PROMPT:
From the line below containing "You are a GUI" to the final line, print each line exactly as written. No pictures belong in the copy.

*** Opening of STUDY MATERIAL ***

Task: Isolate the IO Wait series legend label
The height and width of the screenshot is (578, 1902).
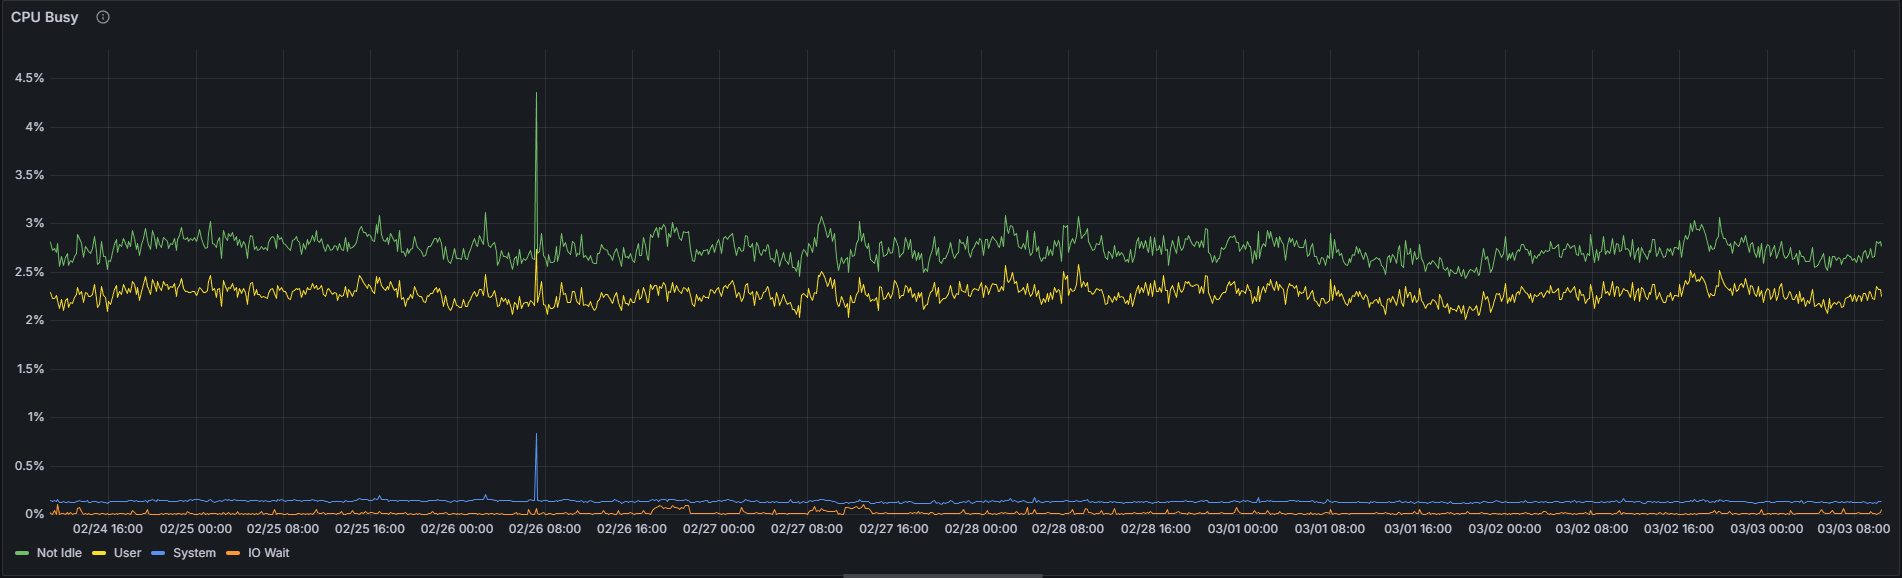Action: tap(268, 553)
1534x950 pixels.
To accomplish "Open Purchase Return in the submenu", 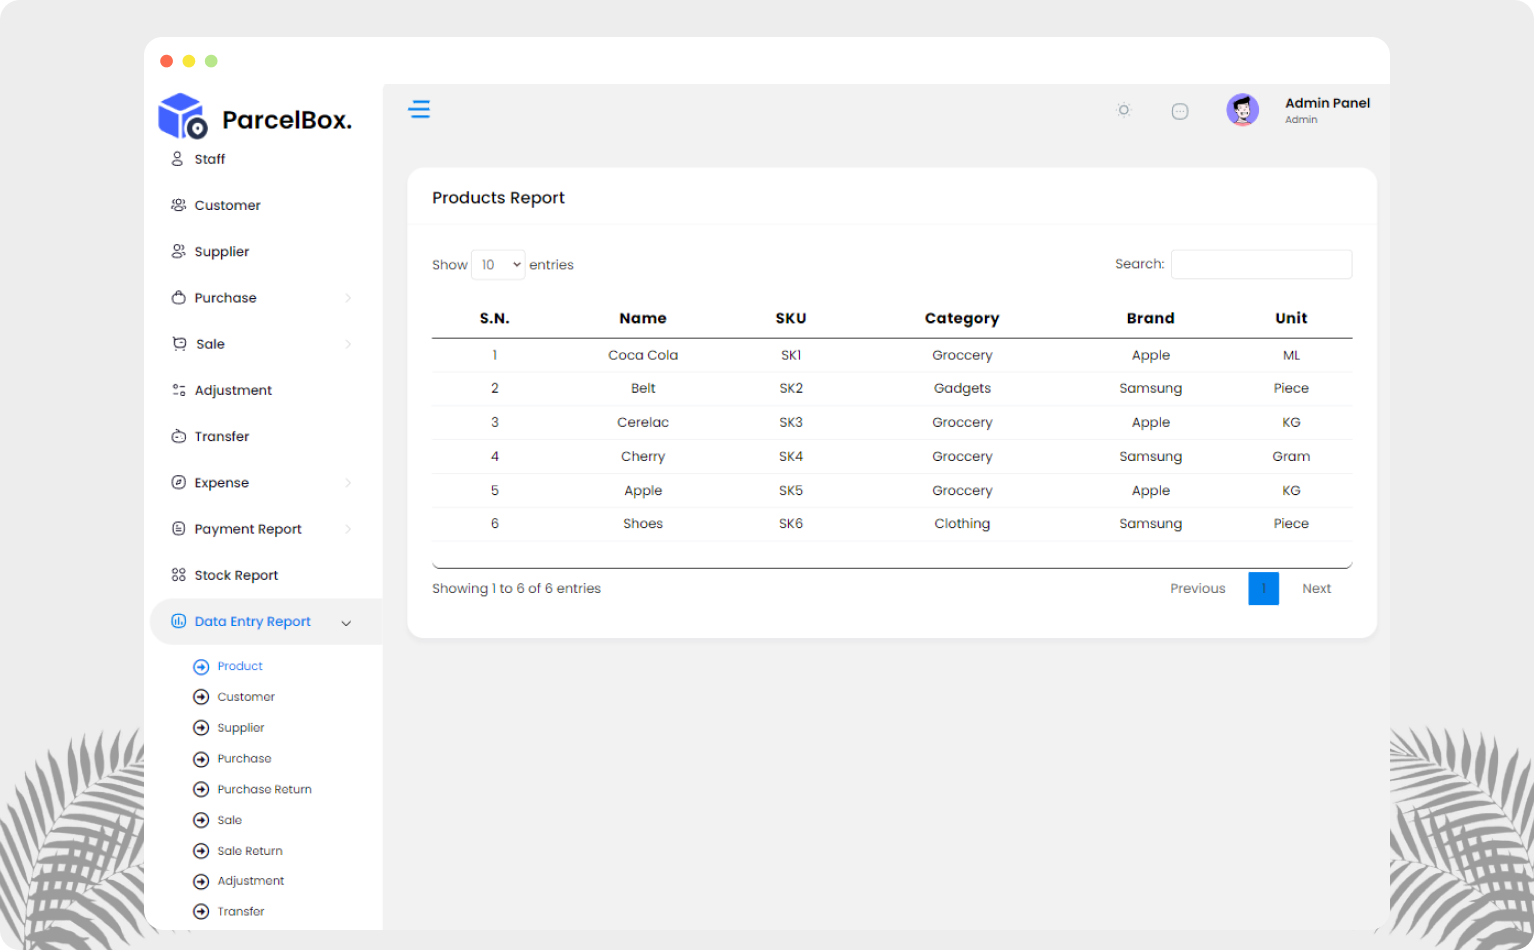I will pyautogui.click(x=265, y=789).
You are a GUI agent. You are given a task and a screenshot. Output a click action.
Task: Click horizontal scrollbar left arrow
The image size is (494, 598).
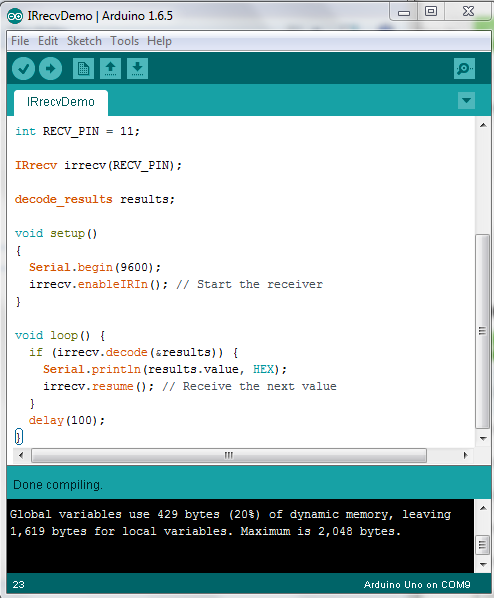[x=21, y=455]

*** Close of STUDY MATERIAL ***

SOLVED PROBLEM:
You are a GUI agent. You are given a task and a screenshot. Output a click action.
Task: Click horizontal scrollbar left arrow
The image size is (494, 598).
[x=21, y=455]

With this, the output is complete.